What to produce: Could you set down exactly the lines of the data below, starting at the one that holds "пивные (297, 51)" and ending at the one that holds "Lehrstuhl für Informatik, insbes.", both included, and only those?

Data supplied:
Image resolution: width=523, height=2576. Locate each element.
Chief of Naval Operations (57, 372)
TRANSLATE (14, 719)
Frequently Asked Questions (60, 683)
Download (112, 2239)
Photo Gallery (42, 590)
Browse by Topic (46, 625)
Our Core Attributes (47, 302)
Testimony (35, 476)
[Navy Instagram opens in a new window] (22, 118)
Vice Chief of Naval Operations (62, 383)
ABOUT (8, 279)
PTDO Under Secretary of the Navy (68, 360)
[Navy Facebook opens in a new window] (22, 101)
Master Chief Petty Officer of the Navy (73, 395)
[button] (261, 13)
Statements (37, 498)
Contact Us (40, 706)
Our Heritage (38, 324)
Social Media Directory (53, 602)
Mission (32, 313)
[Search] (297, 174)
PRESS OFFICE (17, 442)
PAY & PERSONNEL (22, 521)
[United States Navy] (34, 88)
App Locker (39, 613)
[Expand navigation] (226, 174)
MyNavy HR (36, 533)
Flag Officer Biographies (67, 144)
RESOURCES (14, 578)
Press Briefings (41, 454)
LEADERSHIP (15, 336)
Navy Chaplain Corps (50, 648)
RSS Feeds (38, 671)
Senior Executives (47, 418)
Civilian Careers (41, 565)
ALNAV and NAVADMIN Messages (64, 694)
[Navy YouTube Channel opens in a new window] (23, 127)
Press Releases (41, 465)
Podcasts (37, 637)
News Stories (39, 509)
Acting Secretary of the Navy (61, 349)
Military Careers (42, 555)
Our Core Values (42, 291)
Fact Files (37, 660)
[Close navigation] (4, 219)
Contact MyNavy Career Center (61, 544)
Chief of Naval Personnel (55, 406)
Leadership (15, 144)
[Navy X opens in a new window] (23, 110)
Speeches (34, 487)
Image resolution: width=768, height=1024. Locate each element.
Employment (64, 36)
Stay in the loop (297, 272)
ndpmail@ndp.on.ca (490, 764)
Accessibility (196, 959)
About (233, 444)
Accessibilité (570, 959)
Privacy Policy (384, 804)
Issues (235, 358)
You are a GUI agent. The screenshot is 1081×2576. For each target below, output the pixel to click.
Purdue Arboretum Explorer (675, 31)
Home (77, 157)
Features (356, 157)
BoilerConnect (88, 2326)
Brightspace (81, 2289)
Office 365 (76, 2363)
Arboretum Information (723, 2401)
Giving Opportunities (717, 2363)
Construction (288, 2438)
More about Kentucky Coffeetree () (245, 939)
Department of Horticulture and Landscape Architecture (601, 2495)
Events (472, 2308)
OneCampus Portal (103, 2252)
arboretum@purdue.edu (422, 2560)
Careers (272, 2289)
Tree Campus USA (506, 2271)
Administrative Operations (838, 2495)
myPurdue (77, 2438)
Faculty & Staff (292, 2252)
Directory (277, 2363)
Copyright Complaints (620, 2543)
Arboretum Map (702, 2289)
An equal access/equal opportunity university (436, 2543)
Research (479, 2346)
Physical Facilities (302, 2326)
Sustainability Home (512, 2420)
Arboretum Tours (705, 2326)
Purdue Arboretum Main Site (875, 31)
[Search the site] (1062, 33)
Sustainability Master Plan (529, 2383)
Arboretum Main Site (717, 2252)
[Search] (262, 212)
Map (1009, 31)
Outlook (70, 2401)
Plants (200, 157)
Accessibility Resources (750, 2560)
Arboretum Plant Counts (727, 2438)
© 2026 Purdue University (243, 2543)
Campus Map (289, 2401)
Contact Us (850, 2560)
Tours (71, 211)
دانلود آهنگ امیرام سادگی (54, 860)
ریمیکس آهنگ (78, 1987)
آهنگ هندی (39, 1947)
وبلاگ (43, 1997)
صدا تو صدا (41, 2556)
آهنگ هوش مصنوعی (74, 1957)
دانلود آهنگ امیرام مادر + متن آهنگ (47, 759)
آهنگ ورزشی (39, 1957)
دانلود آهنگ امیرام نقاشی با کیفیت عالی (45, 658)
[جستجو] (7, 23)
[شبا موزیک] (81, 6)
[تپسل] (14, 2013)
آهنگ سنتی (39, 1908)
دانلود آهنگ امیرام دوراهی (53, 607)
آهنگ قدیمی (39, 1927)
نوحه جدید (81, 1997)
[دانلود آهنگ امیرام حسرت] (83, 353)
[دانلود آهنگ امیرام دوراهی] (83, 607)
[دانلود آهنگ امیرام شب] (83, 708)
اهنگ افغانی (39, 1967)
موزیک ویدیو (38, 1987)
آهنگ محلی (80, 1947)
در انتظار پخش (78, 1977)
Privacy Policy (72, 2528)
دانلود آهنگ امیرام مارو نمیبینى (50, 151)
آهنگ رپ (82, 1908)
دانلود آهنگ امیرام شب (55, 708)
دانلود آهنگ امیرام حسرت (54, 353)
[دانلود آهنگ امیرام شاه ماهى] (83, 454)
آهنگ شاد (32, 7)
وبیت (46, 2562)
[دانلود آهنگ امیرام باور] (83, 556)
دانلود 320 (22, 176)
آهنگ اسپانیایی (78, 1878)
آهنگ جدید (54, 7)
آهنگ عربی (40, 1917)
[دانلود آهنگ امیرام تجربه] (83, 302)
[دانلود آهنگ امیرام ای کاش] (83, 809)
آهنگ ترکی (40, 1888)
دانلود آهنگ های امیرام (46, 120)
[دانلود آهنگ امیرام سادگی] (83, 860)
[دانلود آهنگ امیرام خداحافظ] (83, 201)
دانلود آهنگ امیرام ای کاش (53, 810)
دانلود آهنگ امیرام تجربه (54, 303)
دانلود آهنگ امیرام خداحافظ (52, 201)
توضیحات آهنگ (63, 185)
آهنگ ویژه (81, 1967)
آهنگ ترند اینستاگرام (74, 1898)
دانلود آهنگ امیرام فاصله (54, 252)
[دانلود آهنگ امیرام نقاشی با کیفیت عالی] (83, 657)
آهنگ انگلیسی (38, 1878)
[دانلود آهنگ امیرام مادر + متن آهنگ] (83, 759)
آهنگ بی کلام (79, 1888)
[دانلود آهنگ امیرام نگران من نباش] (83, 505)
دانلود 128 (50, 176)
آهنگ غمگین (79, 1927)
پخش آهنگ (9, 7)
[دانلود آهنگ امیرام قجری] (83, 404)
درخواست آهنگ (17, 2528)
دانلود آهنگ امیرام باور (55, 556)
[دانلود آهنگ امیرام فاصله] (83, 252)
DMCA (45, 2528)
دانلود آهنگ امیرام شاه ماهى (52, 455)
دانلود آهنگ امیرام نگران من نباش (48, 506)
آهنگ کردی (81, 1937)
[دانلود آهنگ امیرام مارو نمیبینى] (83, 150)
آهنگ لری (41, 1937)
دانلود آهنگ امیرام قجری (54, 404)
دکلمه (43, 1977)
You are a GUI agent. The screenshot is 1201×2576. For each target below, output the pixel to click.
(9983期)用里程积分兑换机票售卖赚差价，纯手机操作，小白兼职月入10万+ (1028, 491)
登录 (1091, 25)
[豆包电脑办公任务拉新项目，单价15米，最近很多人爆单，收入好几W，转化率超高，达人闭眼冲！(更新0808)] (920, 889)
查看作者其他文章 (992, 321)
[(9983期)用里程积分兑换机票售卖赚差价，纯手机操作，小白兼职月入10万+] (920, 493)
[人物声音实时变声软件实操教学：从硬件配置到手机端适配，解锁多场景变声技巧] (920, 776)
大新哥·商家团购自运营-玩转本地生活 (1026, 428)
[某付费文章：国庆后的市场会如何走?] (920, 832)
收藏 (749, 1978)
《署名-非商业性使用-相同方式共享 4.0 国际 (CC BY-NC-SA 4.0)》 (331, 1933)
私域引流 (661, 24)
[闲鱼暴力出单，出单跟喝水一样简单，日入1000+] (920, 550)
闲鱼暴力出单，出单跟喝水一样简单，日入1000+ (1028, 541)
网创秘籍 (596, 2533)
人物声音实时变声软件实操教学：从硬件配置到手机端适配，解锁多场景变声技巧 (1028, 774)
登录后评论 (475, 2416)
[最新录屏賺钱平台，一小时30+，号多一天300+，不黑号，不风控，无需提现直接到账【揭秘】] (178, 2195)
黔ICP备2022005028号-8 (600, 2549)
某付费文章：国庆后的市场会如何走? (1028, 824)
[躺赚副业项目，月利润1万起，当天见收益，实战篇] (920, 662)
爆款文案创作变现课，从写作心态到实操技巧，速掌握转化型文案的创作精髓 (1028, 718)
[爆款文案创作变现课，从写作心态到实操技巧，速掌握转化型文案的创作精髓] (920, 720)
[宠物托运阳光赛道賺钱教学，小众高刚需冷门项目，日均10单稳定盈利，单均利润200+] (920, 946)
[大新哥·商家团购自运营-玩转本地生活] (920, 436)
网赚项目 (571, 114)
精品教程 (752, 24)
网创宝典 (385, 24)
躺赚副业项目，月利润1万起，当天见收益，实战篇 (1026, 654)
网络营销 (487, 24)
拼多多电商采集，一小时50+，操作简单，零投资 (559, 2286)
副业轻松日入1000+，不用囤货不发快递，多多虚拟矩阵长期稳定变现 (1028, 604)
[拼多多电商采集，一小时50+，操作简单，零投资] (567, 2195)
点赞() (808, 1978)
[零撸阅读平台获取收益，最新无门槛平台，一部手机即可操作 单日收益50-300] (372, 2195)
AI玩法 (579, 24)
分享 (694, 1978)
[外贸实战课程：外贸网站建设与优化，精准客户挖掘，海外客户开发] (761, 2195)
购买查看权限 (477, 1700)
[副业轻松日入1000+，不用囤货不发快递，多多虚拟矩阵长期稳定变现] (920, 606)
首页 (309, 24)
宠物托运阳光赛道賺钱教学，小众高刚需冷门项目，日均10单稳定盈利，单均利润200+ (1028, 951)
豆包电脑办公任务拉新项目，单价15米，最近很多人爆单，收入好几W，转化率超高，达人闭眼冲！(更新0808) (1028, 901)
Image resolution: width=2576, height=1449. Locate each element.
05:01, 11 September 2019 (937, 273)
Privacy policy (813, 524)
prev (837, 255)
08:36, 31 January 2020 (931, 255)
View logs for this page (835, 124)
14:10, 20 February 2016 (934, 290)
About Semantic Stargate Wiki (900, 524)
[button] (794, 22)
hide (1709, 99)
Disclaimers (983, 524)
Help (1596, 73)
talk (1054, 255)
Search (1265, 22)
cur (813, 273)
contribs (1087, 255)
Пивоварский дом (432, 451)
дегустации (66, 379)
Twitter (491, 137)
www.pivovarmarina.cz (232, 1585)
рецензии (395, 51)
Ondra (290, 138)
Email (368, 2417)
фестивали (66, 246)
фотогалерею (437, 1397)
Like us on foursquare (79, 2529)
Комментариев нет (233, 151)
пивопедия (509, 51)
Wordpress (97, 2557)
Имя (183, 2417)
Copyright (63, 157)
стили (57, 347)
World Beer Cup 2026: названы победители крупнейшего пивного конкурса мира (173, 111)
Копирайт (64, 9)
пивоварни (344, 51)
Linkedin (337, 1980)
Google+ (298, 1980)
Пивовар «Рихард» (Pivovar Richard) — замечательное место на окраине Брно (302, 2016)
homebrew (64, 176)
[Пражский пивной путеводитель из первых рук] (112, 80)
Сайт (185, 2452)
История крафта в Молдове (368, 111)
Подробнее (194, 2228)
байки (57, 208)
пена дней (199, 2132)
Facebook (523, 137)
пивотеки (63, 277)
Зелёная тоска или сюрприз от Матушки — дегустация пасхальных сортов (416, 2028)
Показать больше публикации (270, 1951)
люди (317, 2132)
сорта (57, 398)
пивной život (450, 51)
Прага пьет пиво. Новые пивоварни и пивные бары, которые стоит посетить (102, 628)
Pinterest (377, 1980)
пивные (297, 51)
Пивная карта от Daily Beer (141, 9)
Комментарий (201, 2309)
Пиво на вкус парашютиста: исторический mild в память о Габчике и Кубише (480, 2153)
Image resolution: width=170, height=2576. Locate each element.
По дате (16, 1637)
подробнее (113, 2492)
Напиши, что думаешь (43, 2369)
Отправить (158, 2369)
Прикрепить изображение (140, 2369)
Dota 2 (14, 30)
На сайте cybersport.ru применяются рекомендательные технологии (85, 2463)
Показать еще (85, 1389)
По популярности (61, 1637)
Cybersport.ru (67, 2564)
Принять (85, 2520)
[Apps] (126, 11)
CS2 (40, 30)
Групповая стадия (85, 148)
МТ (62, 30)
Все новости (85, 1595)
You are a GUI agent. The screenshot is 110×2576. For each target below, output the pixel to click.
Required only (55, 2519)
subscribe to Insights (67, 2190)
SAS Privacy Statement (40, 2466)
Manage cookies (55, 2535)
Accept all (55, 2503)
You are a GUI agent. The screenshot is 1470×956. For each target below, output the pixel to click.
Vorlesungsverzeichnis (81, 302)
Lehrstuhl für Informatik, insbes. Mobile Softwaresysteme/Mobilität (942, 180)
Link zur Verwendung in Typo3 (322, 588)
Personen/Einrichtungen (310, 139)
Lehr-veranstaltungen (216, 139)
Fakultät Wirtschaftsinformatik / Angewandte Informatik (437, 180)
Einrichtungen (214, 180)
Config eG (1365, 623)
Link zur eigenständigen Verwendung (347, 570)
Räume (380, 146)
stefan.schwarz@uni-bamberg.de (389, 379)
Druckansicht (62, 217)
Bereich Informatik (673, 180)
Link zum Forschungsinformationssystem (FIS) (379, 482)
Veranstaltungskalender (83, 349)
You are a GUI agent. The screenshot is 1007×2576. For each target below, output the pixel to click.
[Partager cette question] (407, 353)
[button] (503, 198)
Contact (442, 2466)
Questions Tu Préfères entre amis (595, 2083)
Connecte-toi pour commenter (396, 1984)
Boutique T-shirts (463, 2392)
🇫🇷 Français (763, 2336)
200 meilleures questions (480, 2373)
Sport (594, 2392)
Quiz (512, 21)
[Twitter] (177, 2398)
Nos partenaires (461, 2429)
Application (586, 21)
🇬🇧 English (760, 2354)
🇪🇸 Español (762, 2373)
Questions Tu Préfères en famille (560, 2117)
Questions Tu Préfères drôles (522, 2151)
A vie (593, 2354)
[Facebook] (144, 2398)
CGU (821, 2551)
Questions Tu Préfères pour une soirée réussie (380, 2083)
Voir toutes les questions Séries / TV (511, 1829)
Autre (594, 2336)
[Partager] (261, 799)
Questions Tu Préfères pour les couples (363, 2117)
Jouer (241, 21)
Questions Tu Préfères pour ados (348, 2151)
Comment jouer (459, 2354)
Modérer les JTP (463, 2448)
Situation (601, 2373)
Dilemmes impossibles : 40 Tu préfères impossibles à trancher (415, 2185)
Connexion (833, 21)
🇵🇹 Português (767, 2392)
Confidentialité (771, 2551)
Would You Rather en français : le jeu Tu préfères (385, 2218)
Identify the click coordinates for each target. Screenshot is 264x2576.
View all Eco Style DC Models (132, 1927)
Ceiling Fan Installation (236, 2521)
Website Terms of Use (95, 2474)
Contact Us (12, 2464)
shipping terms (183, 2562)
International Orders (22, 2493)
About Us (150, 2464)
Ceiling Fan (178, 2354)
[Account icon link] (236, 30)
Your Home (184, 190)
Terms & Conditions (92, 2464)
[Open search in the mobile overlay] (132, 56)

Task result:
пивные (297, 51)
Пивная карта от Daily Beer (141, 9)
Комментарий (201, 2309)
Пиво на вкус парашютиста: исторический mild в память о Габчике и Кубише (480, 2153)
Image resolution: width=170, height=2576. Locate each element.
По дате (16, 1637)
подробнее (113, 2492)
Напиши, что думаешь (43, 2369)
Отправить (158, 2369)
Прикрепить изображение (140, 2369)
Dota 2 (14, 30)
На сайте cybersport.ru применяются рекомендательные технологии (85, 2463)
Показать еще (85, 1389)
По популярности (61, 1637)
Cybersport.ru (67, 2564)
Принять (85, 2520)
[Apps] (126, 11)
CS2 (40, 30)
Групповая стадия (85, 148)
МТ (62, 30)
Все новости (85, 1595)
You are a GUI agent. The screenshot is 110×2576. For each target below, output the pixel to click.
Required only (55, 2519)
subscribe to Insights (67, 2190)
SAS Privacy Statement (40, 2466)
Manage cookies (55, 2535)
Accept all (55, 2503)
You are a GUI agent. The screenshot is 1470×956. For each target below, output the pixel to click.
Vorlesungsverzeichnis (81, 302)
Lehrstuhl für Informatik, insbes. Mobile Softwaresysteme/Mobilität (942, 180)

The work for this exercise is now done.